- [Your instructions]
From the entries that follow, copy exactly the lines beginning at the line holding "[Play-by-Play Schedule] (116, 1249)" and continuing through the line holding "Tudomány (232, 21)".

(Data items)
▶

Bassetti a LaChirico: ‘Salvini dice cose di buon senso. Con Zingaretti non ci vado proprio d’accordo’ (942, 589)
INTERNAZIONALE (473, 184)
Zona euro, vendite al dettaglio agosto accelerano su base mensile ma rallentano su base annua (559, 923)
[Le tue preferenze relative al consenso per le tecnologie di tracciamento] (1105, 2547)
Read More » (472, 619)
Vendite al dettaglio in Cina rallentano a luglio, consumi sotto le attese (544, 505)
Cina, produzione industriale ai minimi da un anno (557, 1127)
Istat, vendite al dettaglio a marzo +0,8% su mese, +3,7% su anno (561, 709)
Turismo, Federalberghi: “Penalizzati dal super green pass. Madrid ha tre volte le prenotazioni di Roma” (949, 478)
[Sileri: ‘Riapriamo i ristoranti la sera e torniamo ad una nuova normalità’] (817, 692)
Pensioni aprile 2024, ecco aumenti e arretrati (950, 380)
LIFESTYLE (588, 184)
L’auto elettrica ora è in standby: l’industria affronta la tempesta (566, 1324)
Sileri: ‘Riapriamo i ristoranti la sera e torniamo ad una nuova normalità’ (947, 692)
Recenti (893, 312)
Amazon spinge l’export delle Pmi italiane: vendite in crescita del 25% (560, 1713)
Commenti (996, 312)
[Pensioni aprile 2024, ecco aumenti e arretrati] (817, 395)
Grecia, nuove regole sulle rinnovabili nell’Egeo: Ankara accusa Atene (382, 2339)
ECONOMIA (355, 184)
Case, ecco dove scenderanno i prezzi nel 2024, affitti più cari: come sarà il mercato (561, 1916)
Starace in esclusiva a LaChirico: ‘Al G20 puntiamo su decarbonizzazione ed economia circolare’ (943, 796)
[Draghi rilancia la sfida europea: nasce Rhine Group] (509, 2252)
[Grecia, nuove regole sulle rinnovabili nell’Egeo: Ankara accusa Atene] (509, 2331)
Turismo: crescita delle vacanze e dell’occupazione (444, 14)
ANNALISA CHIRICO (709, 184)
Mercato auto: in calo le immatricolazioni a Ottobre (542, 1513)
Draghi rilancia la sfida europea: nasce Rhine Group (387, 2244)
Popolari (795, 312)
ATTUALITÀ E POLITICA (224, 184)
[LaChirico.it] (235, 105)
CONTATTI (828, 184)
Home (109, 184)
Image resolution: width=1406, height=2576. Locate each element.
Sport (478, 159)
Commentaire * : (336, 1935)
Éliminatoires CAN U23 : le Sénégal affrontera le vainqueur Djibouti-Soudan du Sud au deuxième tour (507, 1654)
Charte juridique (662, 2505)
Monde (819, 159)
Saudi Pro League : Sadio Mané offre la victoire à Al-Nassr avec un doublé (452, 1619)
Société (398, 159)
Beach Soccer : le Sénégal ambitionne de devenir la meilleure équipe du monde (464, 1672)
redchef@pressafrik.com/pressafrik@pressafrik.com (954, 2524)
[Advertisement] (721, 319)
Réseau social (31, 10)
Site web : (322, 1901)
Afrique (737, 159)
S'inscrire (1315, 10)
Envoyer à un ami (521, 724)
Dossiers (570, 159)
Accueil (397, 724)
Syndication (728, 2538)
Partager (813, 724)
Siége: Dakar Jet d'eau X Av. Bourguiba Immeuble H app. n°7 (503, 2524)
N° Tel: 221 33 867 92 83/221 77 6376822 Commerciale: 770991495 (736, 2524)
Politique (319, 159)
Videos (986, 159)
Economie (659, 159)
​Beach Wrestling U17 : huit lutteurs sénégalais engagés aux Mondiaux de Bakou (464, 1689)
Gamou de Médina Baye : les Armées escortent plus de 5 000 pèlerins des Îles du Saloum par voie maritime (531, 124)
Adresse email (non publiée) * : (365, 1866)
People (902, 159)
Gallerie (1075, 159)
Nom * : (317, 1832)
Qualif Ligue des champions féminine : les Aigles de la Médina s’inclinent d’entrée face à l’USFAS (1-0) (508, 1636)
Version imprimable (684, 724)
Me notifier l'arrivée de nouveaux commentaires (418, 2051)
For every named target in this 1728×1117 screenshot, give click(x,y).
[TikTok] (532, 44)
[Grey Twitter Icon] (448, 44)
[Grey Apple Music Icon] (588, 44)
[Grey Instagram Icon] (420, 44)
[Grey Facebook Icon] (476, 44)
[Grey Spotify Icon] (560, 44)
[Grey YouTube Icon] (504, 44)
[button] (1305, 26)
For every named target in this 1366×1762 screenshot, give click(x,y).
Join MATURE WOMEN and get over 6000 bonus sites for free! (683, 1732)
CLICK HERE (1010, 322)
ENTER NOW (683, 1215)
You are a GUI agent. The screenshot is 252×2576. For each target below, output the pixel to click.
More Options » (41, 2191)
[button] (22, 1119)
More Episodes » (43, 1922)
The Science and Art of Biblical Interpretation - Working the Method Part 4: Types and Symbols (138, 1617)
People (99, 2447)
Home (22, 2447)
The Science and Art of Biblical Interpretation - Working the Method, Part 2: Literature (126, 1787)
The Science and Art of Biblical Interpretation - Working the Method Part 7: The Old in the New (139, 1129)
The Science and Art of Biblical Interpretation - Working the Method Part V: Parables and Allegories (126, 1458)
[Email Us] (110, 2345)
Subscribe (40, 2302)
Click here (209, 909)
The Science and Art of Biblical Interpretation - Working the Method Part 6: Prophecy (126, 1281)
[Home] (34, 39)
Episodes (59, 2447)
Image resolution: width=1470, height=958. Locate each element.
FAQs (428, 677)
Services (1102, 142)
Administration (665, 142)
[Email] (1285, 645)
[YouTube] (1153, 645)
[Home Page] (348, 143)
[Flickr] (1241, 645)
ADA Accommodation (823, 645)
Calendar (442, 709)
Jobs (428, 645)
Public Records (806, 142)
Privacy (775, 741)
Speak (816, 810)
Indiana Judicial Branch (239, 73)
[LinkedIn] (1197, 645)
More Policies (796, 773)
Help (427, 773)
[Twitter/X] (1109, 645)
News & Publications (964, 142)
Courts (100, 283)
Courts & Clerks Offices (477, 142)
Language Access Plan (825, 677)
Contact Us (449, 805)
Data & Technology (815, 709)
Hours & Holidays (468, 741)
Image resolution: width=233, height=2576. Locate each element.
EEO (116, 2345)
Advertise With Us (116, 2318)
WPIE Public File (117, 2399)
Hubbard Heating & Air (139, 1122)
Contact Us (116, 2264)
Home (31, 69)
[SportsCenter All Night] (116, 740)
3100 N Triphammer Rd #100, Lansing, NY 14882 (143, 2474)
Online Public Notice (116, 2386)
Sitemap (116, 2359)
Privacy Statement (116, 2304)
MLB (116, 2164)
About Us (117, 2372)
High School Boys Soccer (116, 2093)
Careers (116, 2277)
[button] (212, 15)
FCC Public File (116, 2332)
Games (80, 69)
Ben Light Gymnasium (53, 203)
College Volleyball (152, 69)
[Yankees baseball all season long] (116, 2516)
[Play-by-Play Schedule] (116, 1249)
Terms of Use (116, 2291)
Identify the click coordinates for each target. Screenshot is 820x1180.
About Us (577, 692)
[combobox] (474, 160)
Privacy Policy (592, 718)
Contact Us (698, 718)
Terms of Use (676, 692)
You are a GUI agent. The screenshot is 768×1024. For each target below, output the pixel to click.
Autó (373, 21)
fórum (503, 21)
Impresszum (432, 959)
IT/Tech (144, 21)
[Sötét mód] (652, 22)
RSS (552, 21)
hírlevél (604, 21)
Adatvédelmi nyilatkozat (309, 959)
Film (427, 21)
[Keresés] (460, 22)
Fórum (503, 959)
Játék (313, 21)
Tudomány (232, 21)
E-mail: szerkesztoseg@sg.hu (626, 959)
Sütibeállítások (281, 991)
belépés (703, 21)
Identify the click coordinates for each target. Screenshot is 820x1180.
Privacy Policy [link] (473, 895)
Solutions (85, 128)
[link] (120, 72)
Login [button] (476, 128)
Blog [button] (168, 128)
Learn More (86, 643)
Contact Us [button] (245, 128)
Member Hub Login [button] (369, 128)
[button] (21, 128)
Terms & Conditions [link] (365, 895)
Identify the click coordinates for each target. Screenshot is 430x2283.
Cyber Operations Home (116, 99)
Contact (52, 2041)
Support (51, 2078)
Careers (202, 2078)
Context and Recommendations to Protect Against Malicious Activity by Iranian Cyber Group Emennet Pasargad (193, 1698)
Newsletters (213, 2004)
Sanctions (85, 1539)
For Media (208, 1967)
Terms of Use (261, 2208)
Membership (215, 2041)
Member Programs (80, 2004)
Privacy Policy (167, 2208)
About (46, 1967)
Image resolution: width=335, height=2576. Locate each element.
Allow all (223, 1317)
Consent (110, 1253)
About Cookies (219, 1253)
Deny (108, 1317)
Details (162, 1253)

◀

- [Exercise result]
[Play-by-Play Schedule] (116, 1249)
Terms of Use (116, 2291)
Identify the click coordinates for each target. Screenshot is 820x1180.
About Us (577, 692)
[combobox] (474, 160)
Privacy Policy (592, 718)
Contact Us (698, 718)
Terms of Use (676, 692)
You are a GUI agent. The screenshot is 768×1024. For each target below, output the pixel to click.
Autó (373, 21)
fórum (503, 21)
Impresszum (432, 959)
IT/Tech (144, 21)
[Sötét mód] (652, 22)
RSS (552, 21)
hírlevél (604, 21)
Adatvédelmi nyilatkozat (309, 959)
Film (427, 21)
[Keresés] (460, 22)
Fórum (503, 959)
Játék (313, 21)
Tudomány (232, 21)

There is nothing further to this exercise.